──────── Supplied records ────────
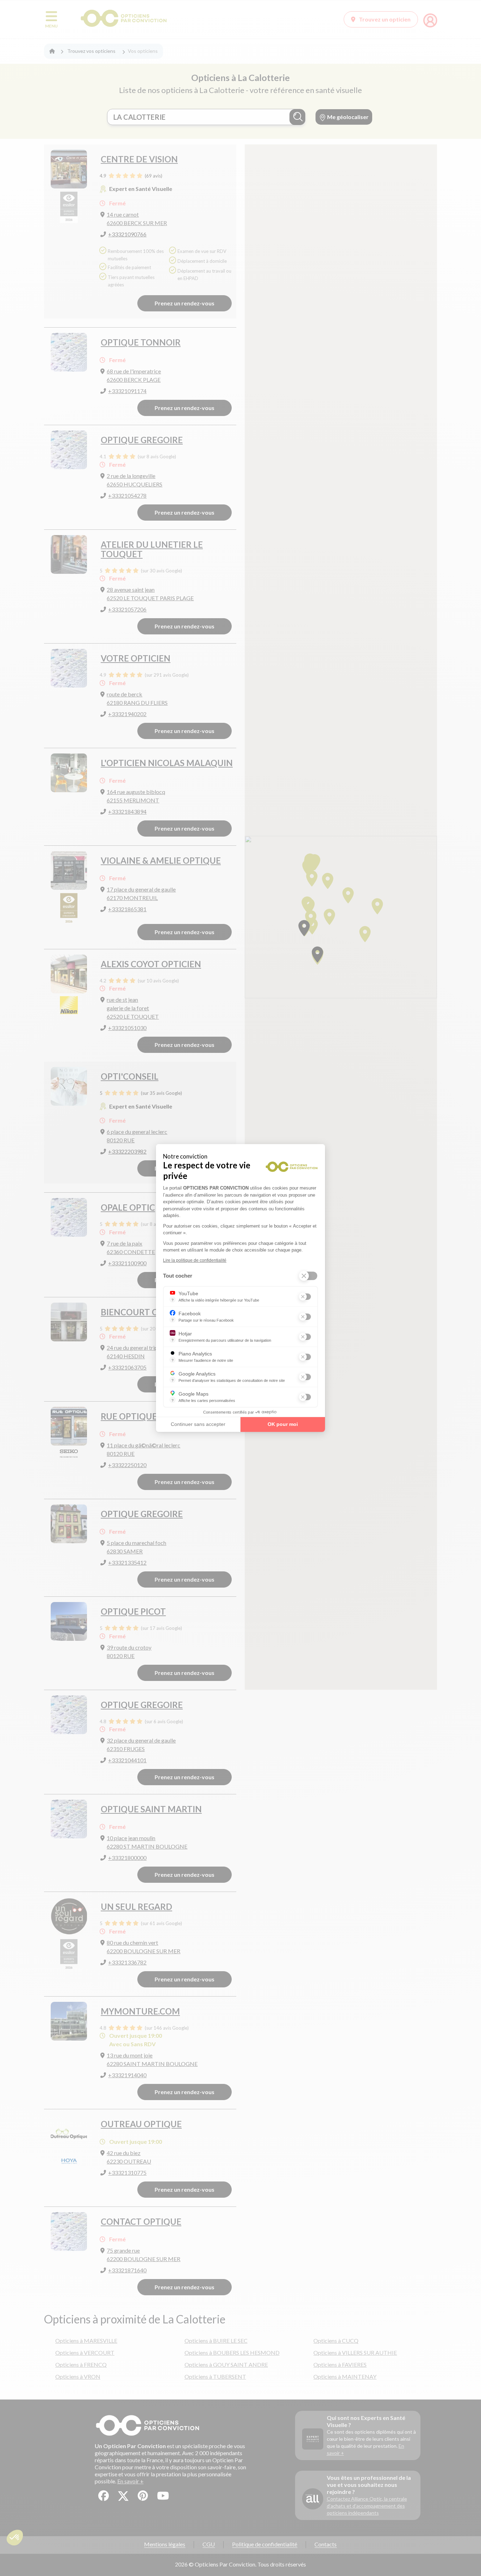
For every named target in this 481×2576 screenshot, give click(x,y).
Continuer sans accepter (198, 1424)
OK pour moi (283, 1424)
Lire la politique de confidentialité (194, 1260)
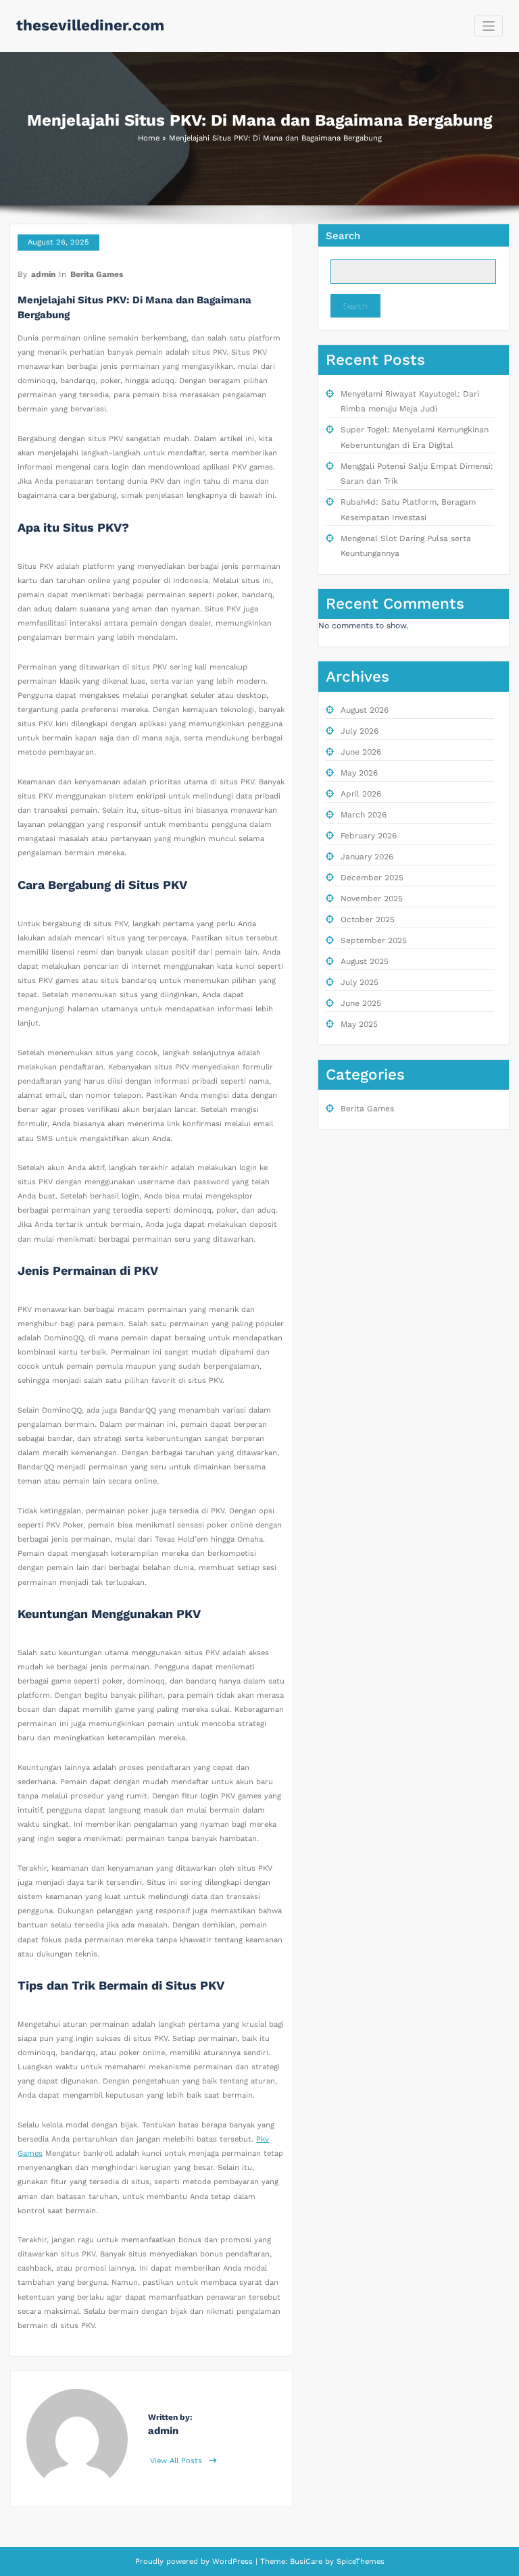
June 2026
────────
> [Your objective]
Every line above should be output exactly, except for the pictures.

> [Response for this exercise]
For every named target in this 481×2576 screenshot, give click(x,y).
Continuer sans accepter (198, 1424)
OK pour moi (283, 1424)
Lire la politique de confidentialité (194, 1260)
June 2026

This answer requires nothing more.